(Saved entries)
☆ ☆ ☆ ☆ ☆ ☆ ☆
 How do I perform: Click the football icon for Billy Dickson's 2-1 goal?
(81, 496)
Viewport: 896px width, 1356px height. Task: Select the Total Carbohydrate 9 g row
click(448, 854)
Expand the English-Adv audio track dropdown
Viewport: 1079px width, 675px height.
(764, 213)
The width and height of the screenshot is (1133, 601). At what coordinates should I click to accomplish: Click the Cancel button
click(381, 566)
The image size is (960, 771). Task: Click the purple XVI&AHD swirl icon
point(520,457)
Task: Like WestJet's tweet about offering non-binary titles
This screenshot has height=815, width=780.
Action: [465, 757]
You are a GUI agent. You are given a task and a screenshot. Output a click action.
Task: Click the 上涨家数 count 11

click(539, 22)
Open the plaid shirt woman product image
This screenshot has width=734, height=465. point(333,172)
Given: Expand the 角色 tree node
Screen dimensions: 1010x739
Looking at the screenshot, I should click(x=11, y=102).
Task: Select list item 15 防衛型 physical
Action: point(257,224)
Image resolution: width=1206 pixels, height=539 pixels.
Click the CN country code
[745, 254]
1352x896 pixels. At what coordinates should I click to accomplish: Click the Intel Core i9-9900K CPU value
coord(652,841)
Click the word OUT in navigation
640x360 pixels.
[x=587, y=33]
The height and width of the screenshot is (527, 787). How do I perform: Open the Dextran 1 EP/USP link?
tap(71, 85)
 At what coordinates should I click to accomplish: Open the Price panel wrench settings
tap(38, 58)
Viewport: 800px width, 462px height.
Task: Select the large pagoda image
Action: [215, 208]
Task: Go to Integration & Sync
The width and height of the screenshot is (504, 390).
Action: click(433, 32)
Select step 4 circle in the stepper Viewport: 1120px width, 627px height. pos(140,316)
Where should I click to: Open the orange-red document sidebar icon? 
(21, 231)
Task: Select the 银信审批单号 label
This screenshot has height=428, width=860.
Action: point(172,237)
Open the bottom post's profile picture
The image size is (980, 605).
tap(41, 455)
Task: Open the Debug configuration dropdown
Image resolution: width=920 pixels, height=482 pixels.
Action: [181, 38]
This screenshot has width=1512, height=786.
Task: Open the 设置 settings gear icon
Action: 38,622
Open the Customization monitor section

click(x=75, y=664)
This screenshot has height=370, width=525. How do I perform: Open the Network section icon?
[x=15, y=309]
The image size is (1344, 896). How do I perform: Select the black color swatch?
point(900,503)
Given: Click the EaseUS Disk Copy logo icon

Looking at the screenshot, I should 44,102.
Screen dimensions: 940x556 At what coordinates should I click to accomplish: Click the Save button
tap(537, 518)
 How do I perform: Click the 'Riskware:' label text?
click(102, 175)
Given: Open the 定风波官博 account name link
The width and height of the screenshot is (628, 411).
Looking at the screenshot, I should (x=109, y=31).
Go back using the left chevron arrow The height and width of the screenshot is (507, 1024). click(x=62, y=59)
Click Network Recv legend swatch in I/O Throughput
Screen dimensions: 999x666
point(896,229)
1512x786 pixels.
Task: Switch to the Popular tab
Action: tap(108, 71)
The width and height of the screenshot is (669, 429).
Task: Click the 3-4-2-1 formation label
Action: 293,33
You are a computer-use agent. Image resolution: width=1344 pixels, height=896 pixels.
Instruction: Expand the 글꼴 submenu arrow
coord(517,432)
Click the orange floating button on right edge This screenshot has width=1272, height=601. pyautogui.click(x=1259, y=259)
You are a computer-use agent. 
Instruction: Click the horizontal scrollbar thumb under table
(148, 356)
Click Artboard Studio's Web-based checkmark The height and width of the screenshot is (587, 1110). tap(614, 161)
☆ ☆ ☆ ☆ ☆ ☆ ☆
Work required: Copy out each line of the entries that holds "computer".

Answer for the task:
You are a computer-use agent. Image resolution: width=1344 pixels, height=896 pixels.
You are a computer-use agent. 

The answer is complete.